### RECORDS PROVIDED
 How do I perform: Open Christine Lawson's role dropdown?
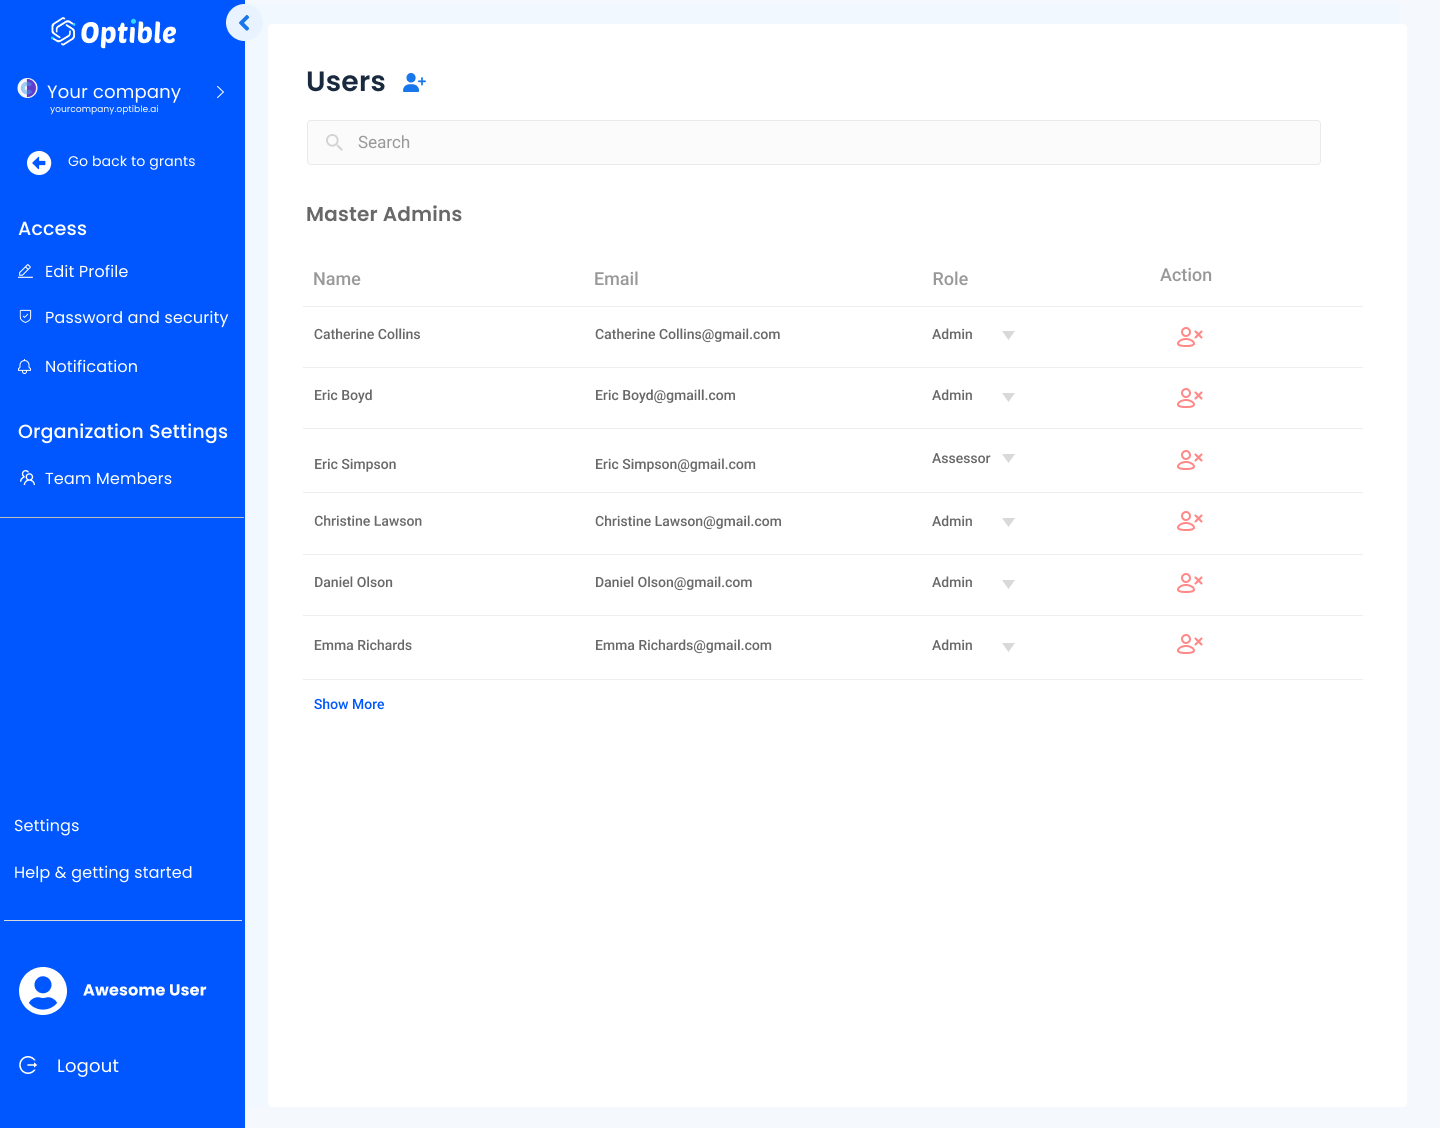point(1008,521)
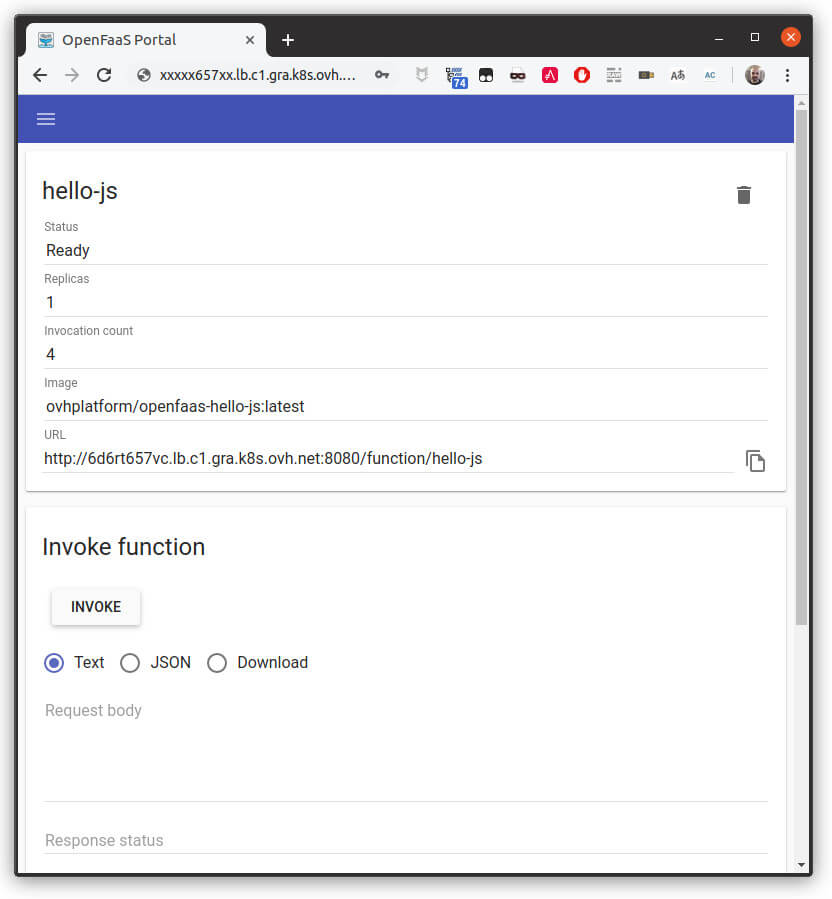Click the extension with 74 badge

[x=456, y=76]
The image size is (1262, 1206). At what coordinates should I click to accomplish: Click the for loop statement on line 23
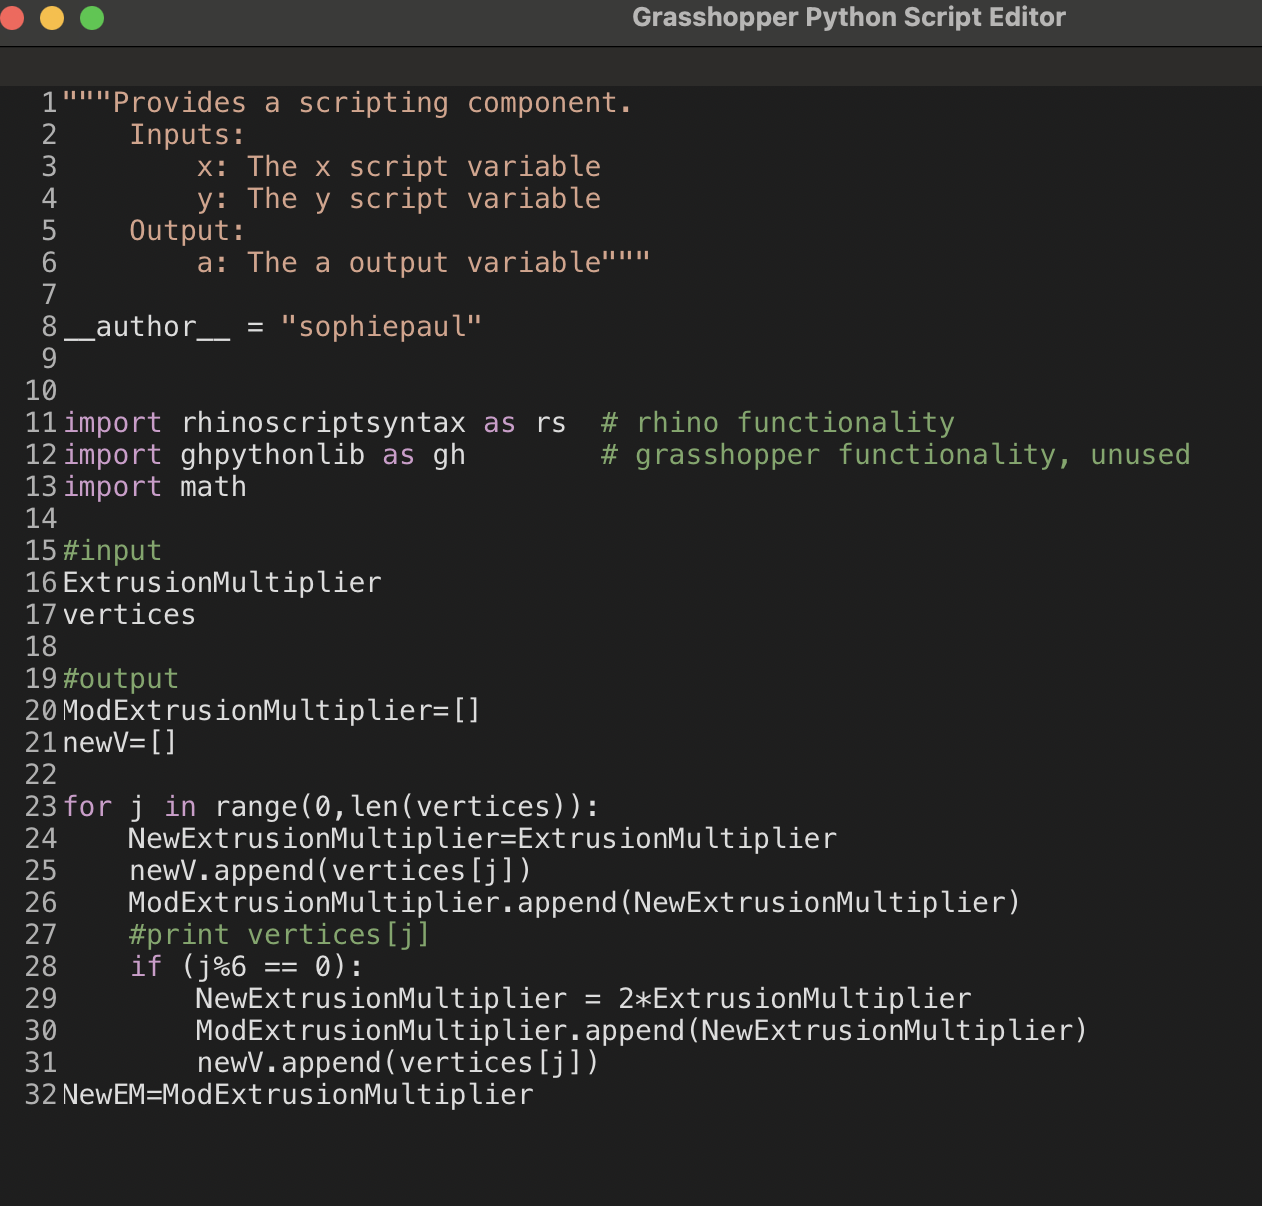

### ASSIGNMENT
Leaving the pictures out, output each line of the listing exactly.

### RESULT OF THIS TASK
 How do I perform: Open Christine Lawson's role dropdown?
point(1008,521)
Click the extension with 74 badge

[x=456, y=76]
The image size is (1262, 1206). At what coordinates should I click to accomplish: Click the for loop statement on line 23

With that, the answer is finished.